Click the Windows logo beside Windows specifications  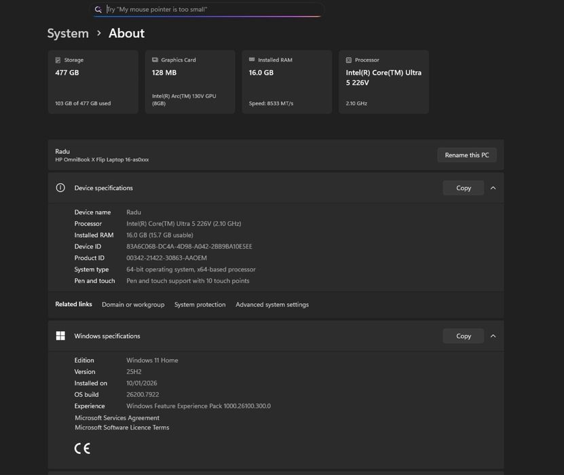tap(60, 336)
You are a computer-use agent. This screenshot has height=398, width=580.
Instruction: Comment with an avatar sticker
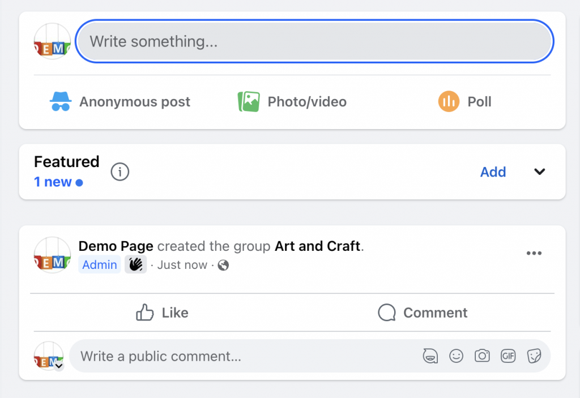[x=430, y=356]
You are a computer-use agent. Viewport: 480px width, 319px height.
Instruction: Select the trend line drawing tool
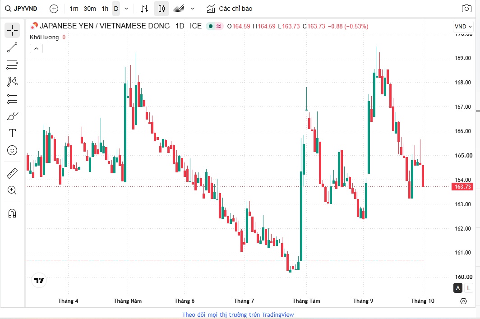pyautogui.click(x=12, y=47)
-----
What you should do:
Restate the lines above exactly, from the one bearing "You are a computer-use agent. Viewport: 480px" through the final line of the material, both included, omitting pictures.

Result below:
You are a computer-use agent. Viewport: 480px width, 319px height.
Instruction: Select the trend line drawing tool
pyautogui.click(x=12, y=47)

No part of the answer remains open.